Statement of Caroline Smith DeWaal, Director of Food Safety for the Center for Science in the Public Interest on the Centers for Disease Control and Prevention’s (CDC) New Foodborne Illness Estimates
Today the CDC confirmed that the number of illnesses and deaths from contaminated food in the U.S. is unacceptably high. The odds are one in four that you’ll get sick this year from contaminated foods. President Clinton and Congress should act now on proposals to fundamentally change federal food-safety programs
Making food safer is achievable. The President’s Food Safety Initiative has been the single biggest effort in decades to improve government food-safety programs. Congress should fully fund the Initiative this year.
Next year, the President should implement real reform, by combining food-safety functions into a single federal agency with a farm-to-table mission to reduce foodborne illnesses and deaths. Senator Richard Durbin (D-IL) and Representative Rosa DeLauro (D-CT) have introduced the Safe Food Act of 1999, to accomplish this.

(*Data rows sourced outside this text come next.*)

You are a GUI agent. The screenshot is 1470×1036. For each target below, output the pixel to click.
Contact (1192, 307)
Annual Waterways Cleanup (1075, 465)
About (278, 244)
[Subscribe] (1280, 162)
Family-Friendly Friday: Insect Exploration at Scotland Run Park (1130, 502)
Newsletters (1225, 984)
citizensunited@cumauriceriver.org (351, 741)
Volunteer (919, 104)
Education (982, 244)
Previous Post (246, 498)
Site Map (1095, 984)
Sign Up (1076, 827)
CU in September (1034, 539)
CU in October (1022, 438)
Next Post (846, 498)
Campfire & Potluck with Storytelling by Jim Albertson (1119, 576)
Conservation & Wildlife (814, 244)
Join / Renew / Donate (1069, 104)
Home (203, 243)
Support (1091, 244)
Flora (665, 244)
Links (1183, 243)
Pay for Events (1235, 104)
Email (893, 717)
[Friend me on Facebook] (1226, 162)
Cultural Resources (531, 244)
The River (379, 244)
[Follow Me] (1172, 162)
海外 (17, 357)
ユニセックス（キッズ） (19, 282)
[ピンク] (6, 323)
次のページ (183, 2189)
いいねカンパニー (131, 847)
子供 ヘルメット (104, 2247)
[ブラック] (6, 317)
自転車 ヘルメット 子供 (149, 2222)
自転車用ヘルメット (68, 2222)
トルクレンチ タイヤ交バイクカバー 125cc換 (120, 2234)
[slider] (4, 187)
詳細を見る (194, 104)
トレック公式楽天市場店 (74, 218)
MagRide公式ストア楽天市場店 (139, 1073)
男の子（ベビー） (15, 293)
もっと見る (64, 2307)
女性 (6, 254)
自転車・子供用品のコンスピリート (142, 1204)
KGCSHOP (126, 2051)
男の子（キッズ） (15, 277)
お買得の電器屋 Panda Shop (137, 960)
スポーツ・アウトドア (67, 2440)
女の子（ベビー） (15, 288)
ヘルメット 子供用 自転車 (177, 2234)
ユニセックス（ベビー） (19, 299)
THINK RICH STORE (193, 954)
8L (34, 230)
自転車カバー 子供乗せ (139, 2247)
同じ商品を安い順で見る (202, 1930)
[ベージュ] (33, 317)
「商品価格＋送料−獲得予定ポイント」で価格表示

In today’s food-safety lottery, odds are 1 in 840 that you’ll be hospitalized and 1 in 55,000 that you’ll die from contaminated food, according to CDC’s new data. Those odds go up for elderly consumers, children, or those who are immune-compromised. The food industry should lower the risk by reducing the amount of contaminated food that reaches consumers’ plates. Consumers can improve their own odds by washing their hands frequently, using safe food-handling practices, cooking their meat thoroughly, and watching for food-recall alerts.